Genetic 'tag team' keeps cells on cycle

“A cell doesn’t want to divide before it is finished copying its DNA or it will end up with broken chromosomes,” a failure with potentially devastating consequences, said Steven Haase, an assistant professor of biology at Duke and member of the IGSP.

He added that although the new insights into the cell cycle were made in single-celled yeast, they may well apply to human cells. “Essentially everything that works in yeast has its functional analog in mammalian cells,” Haase said.

He and his colleagues at the IGSP’s Center for Systems Biology reported their findings in an advanced online publication of the journal Nature on May 7, 2008. The work was supported by the American Cancer Society, the Alfred P. Sloan Foundation, the National Science Foundation and the National Institutes of Health.

Scientists thought they had already identified all of the major players in keeping cells on track.
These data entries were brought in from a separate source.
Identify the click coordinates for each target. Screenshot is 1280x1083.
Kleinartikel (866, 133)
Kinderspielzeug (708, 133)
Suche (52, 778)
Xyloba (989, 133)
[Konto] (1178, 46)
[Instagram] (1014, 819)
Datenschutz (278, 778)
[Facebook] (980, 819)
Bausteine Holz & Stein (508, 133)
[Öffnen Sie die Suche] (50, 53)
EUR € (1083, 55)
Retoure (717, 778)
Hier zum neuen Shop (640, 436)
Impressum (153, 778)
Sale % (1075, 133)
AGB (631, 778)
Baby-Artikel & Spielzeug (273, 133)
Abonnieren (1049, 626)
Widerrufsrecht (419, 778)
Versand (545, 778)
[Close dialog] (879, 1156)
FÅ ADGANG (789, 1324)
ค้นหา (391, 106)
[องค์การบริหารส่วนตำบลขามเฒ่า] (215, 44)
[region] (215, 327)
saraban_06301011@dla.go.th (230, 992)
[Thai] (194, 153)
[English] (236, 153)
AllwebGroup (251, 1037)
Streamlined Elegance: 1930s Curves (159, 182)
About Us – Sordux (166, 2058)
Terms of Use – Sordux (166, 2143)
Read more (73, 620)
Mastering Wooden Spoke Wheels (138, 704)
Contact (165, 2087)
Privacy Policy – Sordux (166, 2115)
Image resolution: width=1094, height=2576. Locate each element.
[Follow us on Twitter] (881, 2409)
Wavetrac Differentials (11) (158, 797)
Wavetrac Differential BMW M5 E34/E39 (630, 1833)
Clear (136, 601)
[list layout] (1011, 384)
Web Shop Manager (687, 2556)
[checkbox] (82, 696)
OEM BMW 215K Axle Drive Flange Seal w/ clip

Earlier studies of small numbers of genes indicated that the carefully timed program of cell growth and division was governed by a handful of genes aptly known as cyclins, along with their partners, the CDKs. (The scientists who first identified these genes received a Nobel Prize for their discovery in 2001).

To see how significant a role cyclins actually have, the Duke team took a look at the bigger picture –an ability only recently made possible by advances in genome technologies, Haase noted.

“It’s a new way of thinking,” he said. “We’ve spent decades on a reductionist approach to science” — in which researchers typically knock out one or two genes to see what they do. “That method has been phenomenally successful. But now, with genome technologies, we have the opportunity to look at the dynamics of all the genes at the same time.”

In this case, they evaluated the activity of about 6,000 genes over time in mutant yeast cells that lacked functional cyclins.

Under the old models, the parade of gene activity should have come to an abrupt halt without cyclin. Instead, while the yeast cells outwardly showed signs of the disruption and stopped dividing, nearly 70 percent of the periodic genes within them continued to turn on and off right on schedule.

The result doesn’t mean that cyclins aren’t important, Haase said, but there is certainly more to the story.

Haase’s team now thinks that many cell cycle activities are driven by a series of transcription factors (genes that switch other genes on and off), acting one after another. Transcription factor one turns on the genes under its control along with transcription factor two; transcription factor two turns on its set of genes plus transcription factor three, and so on. The last transcription factors in the series then go back to turn on the first, starting the whole cycle over again.

Mathematical models constructed by the team showed that the waves of activity driven by such a network could provide a “very robust oscillator” even without cyclins, Haase said.

In fact, cyclins themselves are among the genes targeted by this transcription-activating tag team. Those cyclins are also known to influence the behavior of the transcription factors in the network. Therefore, Haase suggests that precise control over the cell cycle is ultimately achieved through the joint effort of the transcription factor network and cyclins. In other words, the two keep each other in line, which explains how cell division usually manages to persevere over a wide range of conditions.

“When the cell cycle fails, one of the most devastating outcomes is cancer,” he said. “Obviously, if this layer of control functions in mammalian cells, we’d like to know about it.”